An Examination of Organisational Structures
In the world of organisational management, the approach to structure can differ widely. Broadly, three significant types can be identified: classic hierarchical, matrix, and projectised structures. Each has its own advantages, disadvantages, and can considerably influence the accomplishment of project objectives.
The Classic Hierarchical Structure
The hierarchical structure, also known as a functional hierarchy, operates on a direct reporting model where every team member reports to a single project manager. The critical aspect to consider in this structure is that projects may not be the central focus, often making it challenging for projects to achieve success.
In such an environment, the project managers may lack the required authority as it is held by functional managers who typically control aspects like the project budget. Project resources, in this case, become a hurdle, as they primarily report to functional managers. It forces project managers and their team members to balance their attention between ordinary tasks and project-related responsibilities.
The Matrix Organisational Structure
The matrix structure, though still positioned in a functional hierarchy, supports projects to a greater extent compared to pure hierarchies. The power to make decisions and the priority given to projects can range from weak to strong, thereby establishing a weak, balanced, or strong matrix structure.
Within this structure, decision-making authority rests with both the project manager and functional manager. This can result in teams reporting to two managers, a challenging dynamic. In more robust matrix setups, all players, from project managers to administrative staff, dedicate their full attention to the project.
The Projectised Organisational Structure
As the name suggests, in a projectised organisational structure, projects are king.
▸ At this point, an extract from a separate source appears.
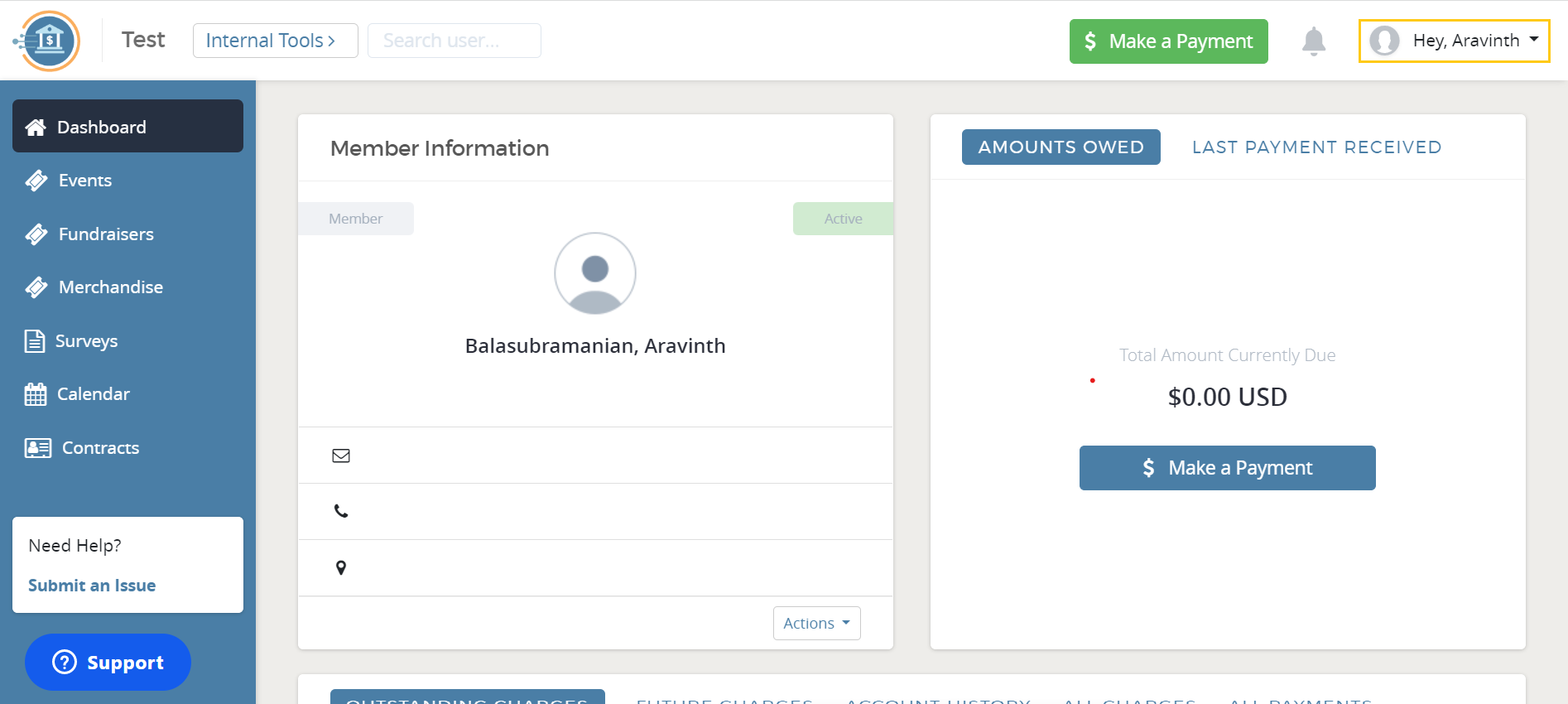
Task: Click the phone icon in member info
Action: 341,511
This fully project-oriented approach offers a conducive environment for project managers to meet their objectives. With this structure, project managers have almost complete authority over crucial aspects of the project, such as budgeting.
The resources allocated for the project are solely devoted to it, reporting directly to the project manager. Everyone associated with the project will be fully immersed in it, from project managers to the admin staff, reducing the risk of divided attention.
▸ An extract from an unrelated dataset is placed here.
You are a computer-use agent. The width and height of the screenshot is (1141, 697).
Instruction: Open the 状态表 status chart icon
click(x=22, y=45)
The Influence of Organizational Structure
The choice of an organizational structure has profound implications for the performance of individual projects. The choice of structure can directly affect how much the project managerial team can do and how easily they can ensure the success of projects, be it in budgeting, complying with dates, or generating desired outcomes.
Careful consideration is needed when deciding which structure is most suitable for an organisation. The choice will profoundly impact project performance, the project manager’s role, and the success chances of any undertaken projects. An incorrect organisational structure can lead to confusion and underperformance, which, while not irreversible, can be disruptive if a restructuring is necessary.